Bagi saya yang awam, kasus ini pelik karena terbilang merupakan kasus pajak yang sangat teknis, seperti seorang mekanik andal membongkar sebuah mesin mobil.

Daripada memperkeruh, saya ingin menyajikan secara utuh tulisan Prianto Budi Saptono agar kita semua dapat mencermati masalah ini pada ranahnya dan tidak dibawa-bawa pada persoalan politik, atau apapun kepentingannya.

Bagi saya, tulisan Prianto Budi Saptono sangat bisa menjelaskan duduk persoalan yang sebenarnya terkait kasus pajak BCA yang bagi saya - setelah membaca tulisan ini - tidak lebih adalah sebuah SENGKETA PAJAK. Yakni Sengketa pajak antara Konsultan pajak BCA versus pemeriksa pajak Ditjen Pajak.

Dalam Sengketa ini, Hadi Poernomo sebagai pihak yang berwewenang, dengan kebijakannya, akan berdiri di tengah untuk memutuskan.

Begini seutuhnya tulisan Prianto Budi Saptono dan persoalan SENGKETA PAJAK BCA ini:

Mantan Dirjen Pajak Hadi Poernomo ditetapkan sebagai tersangka oleh KPK pada 21 April 2014. HP diduga berperan ubah keputusan penolakan keberatan PT Bank Central Asia Tbk (BCA) untuk kewajiban pada 1999. Tulisan ini lebih fokus pada bagaimana persepsi terjadi antara Ditjen Pajak (DJP) dan BCA. Tulisan ini juga tak bermaksud mempengaruhi proses hukum di KPK.

Awal mula sengketa pajak ini dimulai saat DJP menerbitkan Surat Perintah Pemeriksaan Pajak (SP3) No PRIN-327/PJ.701/2002 untuk BCA. PAda akhir pemeriksaan, masih ada 10 item koreksi yang BCA tak setuju, lalu terbit Surat Ketetapan Pajak Nihil Pajak Penghasilan (SKPN PPh) Badan.
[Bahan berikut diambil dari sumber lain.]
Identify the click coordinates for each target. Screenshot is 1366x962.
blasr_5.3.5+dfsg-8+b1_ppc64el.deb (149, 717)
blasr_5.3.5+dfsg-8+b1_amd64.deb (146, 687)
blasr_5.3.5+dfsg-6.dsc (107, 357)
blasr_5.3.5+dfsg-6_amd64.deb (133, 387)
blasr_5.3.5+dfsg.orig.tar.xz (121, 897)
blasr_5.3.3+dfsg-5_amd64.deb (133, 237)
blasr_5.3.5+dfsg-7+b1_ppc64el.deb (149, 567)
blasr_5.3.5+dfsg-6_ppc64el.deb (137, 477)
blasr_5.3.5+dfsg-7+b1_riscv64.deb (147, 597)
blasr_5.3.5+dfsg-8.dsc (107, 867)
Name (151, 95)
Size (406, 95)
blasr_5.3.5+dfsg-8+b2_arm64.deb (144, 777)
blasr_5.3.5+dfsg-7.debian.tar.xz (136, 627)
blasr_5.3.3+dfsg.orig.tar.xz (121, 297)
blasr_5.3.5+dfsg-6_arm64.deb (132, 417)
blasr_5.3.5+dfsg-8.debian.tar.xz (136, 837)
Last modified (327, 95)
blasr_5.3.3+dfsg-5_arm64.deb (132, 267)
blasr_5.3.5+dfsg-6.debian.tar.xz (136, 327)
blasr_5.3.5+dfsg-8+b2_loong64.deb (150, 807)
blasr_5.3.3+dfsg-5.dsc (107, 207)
Di dalam SKPN tersebut, laba fiskal BCA sebesar Rp174 miliar, sedangkan menurut DJP Rp6,7 triliun. Jadi total koreksi fiskalnya sebesar Rp6,6 triliun.

Dari 10 item koreksi, ada tiga koreksi senilai Rp5,77 triliun yang menjadi fokus BCA pada proses keberatannya. Koreksi pertama, pemeriksa anggap penyisihan tahun lalu yang telah dibukukan sebagai biaya harus dijadikan sebagai penghasilan (Rp5,59 triliun). Kedua, penyisihan rugi tahun lalu karena barang jaminan dianggap pemeriksa sebagai penghasilan operasional (Rp31,48 miliar). Ketiga, terkait biaya penghapusan piutang tak tertagih (piutang macet) yang menurut pemeriksa tidak boleh dikurangkan sebesar Rp149,6 miliar. Ketiga koreksi ini berkaitan Non-Performing Loan (NPL).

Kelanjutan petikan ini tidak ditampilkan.